• **Given exercise**
Reproduce the listing below line for line, without the pictures.

Word and element location data:

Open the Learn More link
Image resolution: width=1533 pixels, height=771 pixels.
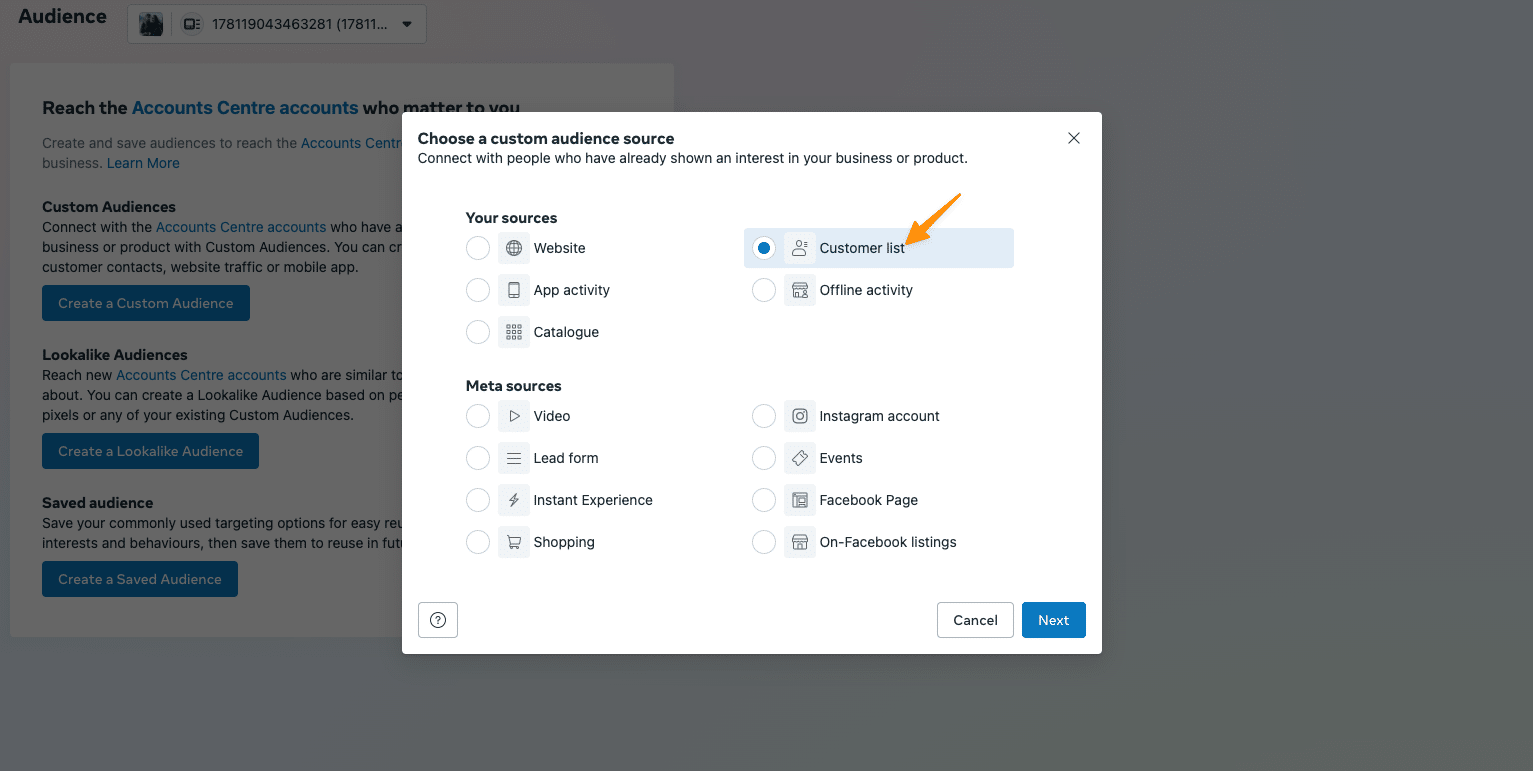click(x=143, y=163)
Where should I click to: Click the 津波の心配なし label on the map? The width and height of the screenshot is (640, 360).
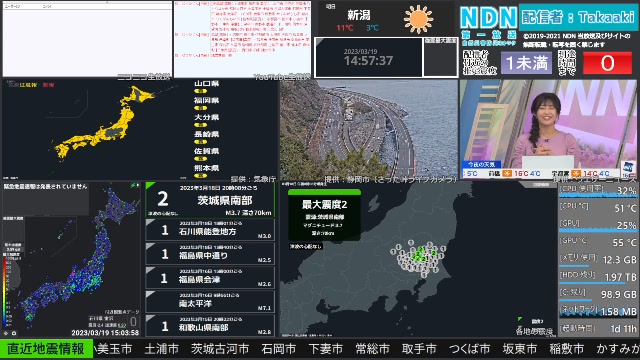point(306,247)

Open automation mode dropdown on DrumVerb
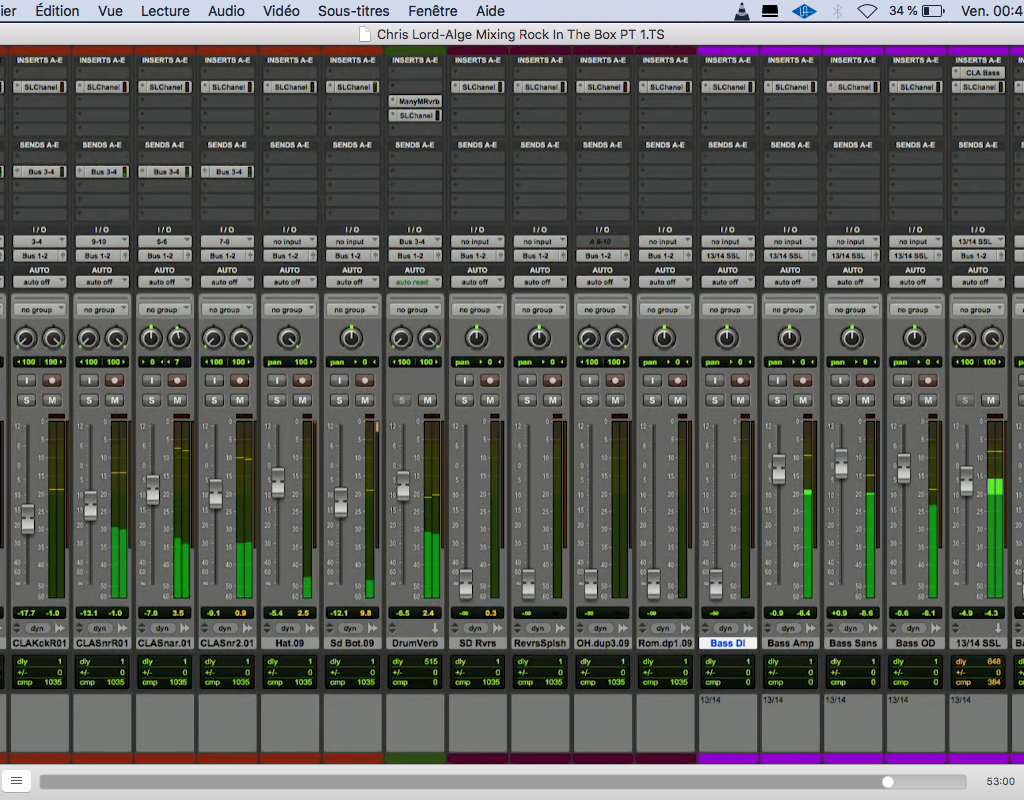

• **Complete output**
Open the Learn More link
Image resolution: width=1533 pixels, height=771 pixels.
click(x=143, y=163)
Where should I click to: Click the 津波の心配なし label on the map? The width and height of the screenshot is (640, 360).
point(306,247)

Open automation mode dropdown on DrumVerb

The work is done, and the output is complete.